Elena Verna, directiva y escritora del boletín Growth Scoop, pide en un artículo patrocinado por Firecrawl que la industria tecnológica abandone el «teatro de la confianza en IA»: la tendencia a presentar logros exagerados con agentes de inteligencia artificial que, en la práctica, apenas superan flujos básicos como resumir Slack o redactar correos. La autora, que trabaja en una empresa de IA y la usa a diario, relata que cuando pide a colegas que demuestren usos «que cambien la vida», la lista de casos verdaderamente críticos resulta mínima, mientras la conversación pública sigue en un volumen 11 de 10.
Verna sostiene que la hiperinflación de expectativas distorsiona la innovación: quien ve promesas incumplidas acaba descartando la IA por completo y pierde la oportunidad de disfrutar pequeñas mejoras reales, como ahorrar 15 minutos semanales.
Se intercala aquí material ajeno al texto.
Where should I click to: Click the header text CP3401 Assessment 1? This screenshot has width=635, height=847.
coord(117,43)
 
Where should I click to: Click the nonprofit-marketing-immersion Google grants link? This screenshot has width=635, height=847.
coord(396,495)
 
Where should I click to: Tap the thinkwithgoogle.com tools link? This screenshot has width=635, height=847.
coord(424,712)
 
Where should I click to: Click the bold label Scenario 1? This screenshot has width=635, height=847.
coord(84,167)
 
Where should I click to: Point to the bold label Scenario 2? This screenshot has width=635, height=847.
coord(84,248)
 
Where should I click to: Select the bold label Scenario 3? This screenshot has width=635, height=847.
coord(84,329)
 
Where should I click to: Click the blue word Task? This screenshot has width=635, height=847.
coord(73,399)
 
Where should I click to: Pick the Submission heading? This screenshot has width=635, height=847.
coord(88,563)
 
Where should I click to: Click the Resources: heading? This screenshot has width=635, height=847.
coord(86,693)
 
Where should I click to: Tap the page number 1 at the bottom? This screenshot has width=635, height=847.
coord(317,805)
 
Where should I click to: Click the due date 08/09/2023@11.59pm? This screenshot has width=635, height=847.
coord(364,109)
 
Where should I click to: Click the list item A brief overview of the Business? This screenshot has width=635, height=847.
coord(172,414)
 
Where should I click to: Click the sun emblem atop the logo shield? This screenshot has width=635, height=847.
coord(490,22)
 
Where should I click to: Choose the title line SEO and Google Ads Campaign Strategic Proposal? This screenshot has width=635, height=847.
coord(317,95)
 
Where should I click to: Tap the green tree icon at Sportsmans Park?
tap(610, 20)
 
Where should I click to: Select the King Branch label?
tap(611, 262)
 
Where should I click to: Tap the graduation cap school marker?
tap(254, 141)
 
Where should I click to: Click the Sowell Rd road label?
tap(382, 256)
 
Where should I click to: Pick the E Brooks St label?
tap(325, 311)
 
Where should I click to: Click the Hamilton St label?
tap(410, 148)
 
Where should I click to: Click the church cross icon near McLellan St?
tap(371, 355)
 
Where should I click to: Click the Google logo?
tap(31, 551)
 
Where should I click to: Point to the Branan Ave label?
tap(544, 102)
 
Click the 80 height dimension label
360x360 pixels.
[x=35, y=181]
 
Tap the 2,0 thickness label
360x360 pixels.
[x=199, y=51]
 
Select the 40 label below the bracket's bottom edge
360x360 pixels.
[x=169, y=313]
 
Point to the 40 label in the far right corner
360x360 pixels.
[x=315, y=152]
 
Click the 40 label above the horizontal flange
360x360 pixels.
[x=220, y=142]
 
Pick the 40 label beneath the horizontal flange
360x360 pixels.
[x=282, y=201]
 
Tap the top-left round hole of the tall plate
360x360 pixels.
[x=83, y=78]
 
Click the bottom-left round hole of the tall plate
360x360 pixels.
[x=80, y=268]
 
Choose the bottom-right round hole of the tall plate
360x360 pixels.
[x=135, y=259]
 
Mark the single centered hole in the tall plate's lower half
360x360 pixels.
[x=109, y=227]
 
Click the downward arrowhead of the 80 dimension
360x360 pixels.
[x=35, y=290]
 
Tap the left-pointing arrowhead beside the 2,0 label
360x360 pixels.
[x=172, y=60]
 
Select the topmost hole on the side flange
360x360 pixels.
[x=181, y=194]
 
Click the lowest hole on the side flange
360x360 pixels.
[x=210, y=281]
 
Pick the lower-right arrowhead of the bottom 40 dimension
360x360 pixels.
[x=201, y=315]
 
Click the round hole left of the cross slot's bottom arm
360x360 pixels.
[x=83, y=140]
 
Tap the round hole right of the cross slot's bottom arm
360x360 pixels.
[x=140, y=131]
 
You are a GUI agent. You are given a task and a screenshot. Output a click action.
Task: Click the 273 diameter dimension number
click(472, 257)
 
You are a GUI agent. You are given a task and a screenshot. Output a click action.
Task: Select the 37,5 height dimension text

Además, señala que la cultura ha pasado de alardear de horas trabajadas a alardear de cuántos tokens se consumen, un «hustle inverso» igual de tóxico.
El fenómeno también complica la contratación: los términos vectoriales, MCP, RAG o agentes ya no distinguen a quienes realmente saben implementarlos, por lo que las empresas necesitan estudios de caso y pruebas de trabajo. La autora identifica tres causas: las redes sociales premian la exageración, la tecnología evoluciona más rápido de lo que se puede evaluar y las organizaciones incentivan el postureo. Concluye que el miedo a quedarse atrás se ha vuelto agotador y reclama medir la IA por resultados de negocio, no por narrativas virales.